Balancing capacity and efficiency

The trade-off between a warehouse’s free capacity and efficiency is a constant challenge in supply chain and logistics, according to 4flow. A warehouse that is too large is not cost-competitive, but opting for a more compact design can lead to significant performance issues such as stock-outs.

In addition to size, warehouse performance also depends on the degree of automation. However, the high fixed costs of technology can complicate the decision of whether or not to automate. Moreover, companies need flexibility in their operations so it is important to consider whether automation technologies can function under volatile demand environments.

“Ultimately, the business case for automation is dependent on well-informed planning and precise predictions about future demand,” says Andreas Mager, partner at 4flow Consulting. “Our study provides a data-driven approach to warehouse planning and draws attention to the key factors that need to be considered throughout this process.”

Comparison of warehouse designs

The researchers compared a manual greenfield warehouse design – operated with forklifts – against an automated warehouse solution consisting of a combination of automated guided vehicles (AGVs) and a high-bay warehouse with stacker cranes. The objective of the study was to analyse the operational and financial key performance indicators (KPIs), service level and payback period of the automation solution.
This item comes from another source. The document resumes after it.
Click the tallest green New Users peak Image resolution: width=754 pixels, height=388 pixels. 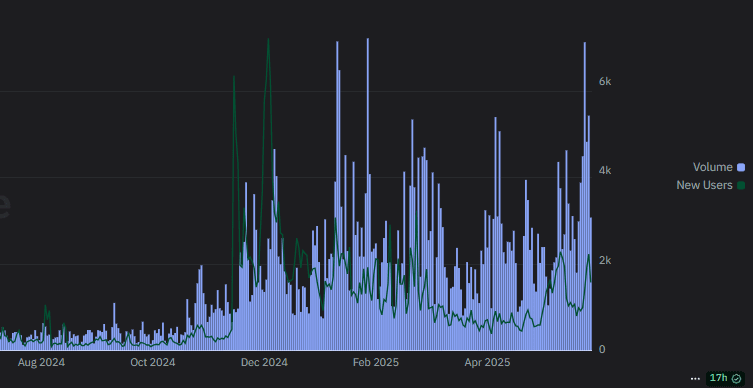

After a detailed analysis of the various KPIs, the 4flow team concluded that the volatility of demand clearly compromised the service level in the case study. Moreover, depending on the degree of demand volatility and the resulting stock-out costs, the payback period of the automated solution could increase from two and a half years to as much as six years.

Interactive model

Based on the insights from the study, 4flow has a number of recommendations for companies considering warehouse automation. The consultancy has also developed an interactive model including various parameters so that users can explore customized scenarios for themselves and assess whether it makes sense to invest in automation technology in their specific use case.